EXTRACT>
The Violence Against Women Act (VAWA) has been improving the response to sexual assault, domestic violence, and stalking for nearly twenty years. VAWA, which was first passed in 1994 and subsequently reauthorized in 2000 and 2005, is a comprehensive legislative package that has brought together law enforcement, victim advocates, healthcare professionals, social service providers, and others to share information and use their distinct roles to improve community responses to violence against women. Learn more about VAWA here.
In Connecticut, VAWA funds, including the Sexual Assault Services Program, STOP Grant, and the Rape Prevention and Education Program, support:
- Bilingual, bi-cultural advocates who serve the Spanish-speaking community
- Specialized sexual assault victim advocates who work with parole units to support victims when their offenders are released back into the community
- CONNSACS staff who provide information, training, and technical assistance to SACS programs throughout the state
- Outreach and services to unserved and underserved populations
- Grants to combat sexual assault, dating violence, and stalking on college campuses
- Primary Prevention community education
Advocates with U.S. Congressman Himes in Norwalk
While VAWA has always received strong bipartisan support in the past, it
has been the subject of controversy and debate throughout the current reauthorization process. In late April, the Senate passed a version of VAWA – S 1925 – that includes strong protections for LGBT survivors, immigrant victims, and Native women. The House, however, passed a version of VAWA that includes none of the Senate protections and takes away some of the provisions that have been keeping victims safe since 1994. Advocates throughout the country have been reaching out to their Senators and Congressmen to ask the to support the Senate version of VAWA and reject the regressive, incomplete version of VAWA that is currently in the House.

(Item coordinate data)

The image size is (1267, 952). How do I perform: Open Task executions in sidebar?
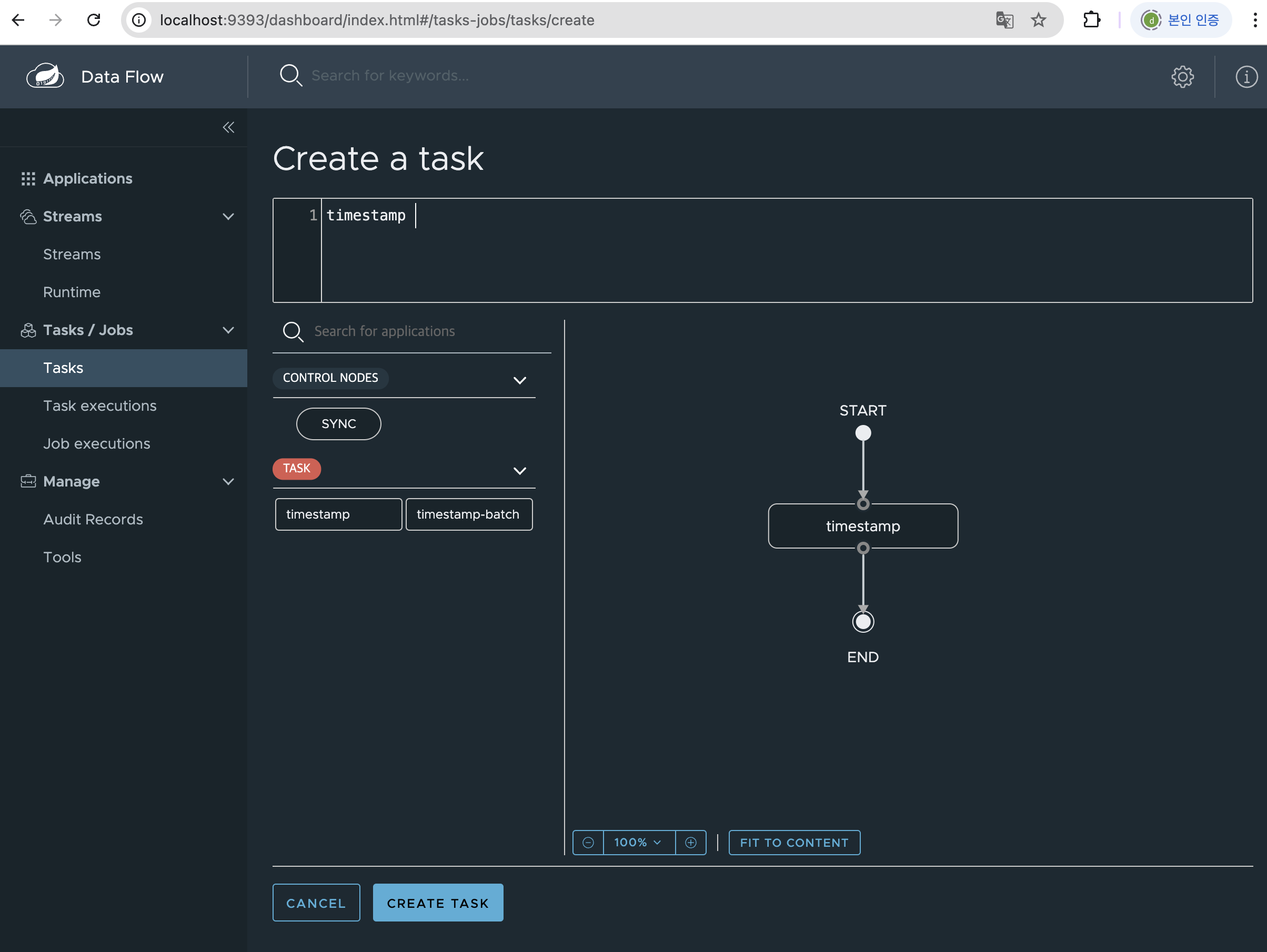[99, 406]
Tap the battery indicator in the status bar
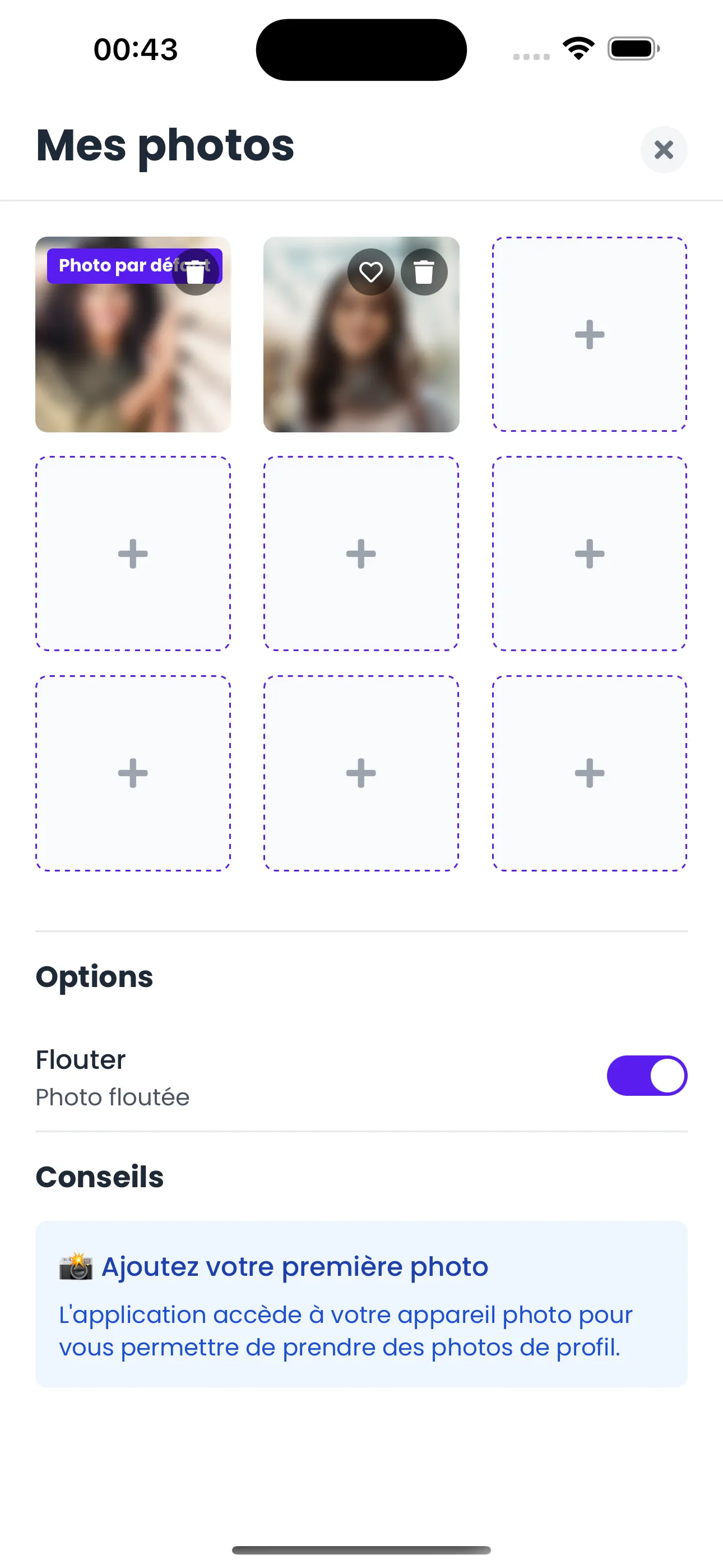723x1568 pixels. tap(633, 49)
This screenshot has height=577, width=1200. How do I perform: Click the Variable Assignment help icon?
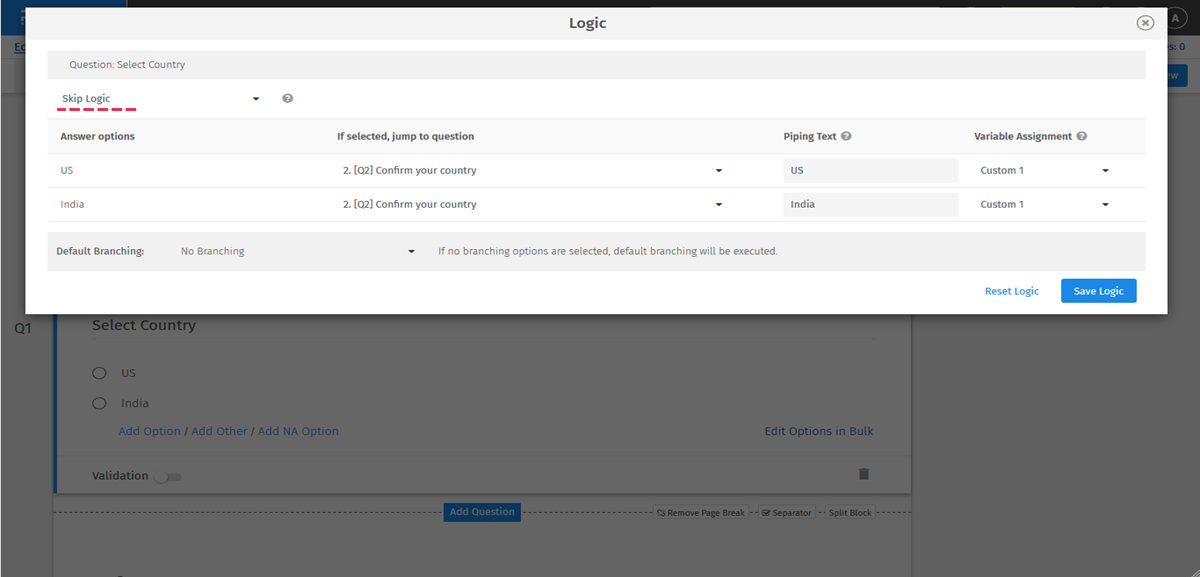(x=1082, y=135)
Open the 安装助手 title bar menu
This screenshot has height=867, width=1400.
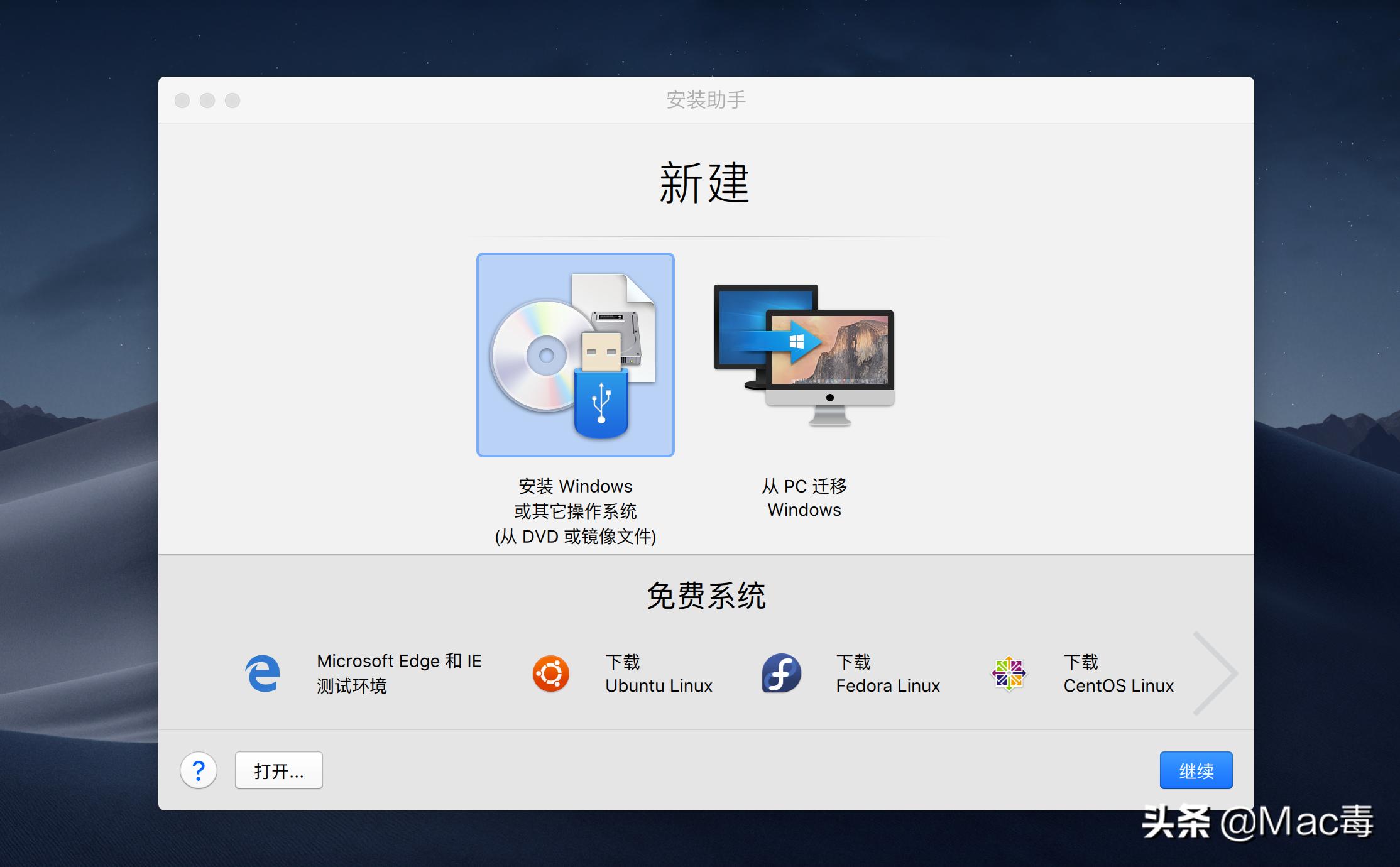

PROBLEMS TO WORK ON>
**a)** According to the VAWA text, in which years was the act reauthorized after it first passed?
**b)** Give the VAWA text again, starting with "The Violence Against" and going on through "about VAWA here.", but switch "law enforcement" to "police departments".

ANSWER SET>
**a)** 2000 and 2005

**b)**
The Violence Against Women Act (VAWA) has been improving the response to sexual assault, domestic violence, and stalking for nearly twenty years. VAWA, which was first passed in 1994 and subsequently reauthorized in 2000 and 2005, is a comprehensive legislative package that has brought together police departments, victim advocates, healthcare professionals, social service providers, and others to share information and use their distinct roles to improve community responses to violence against women. Learn more about VAWA here.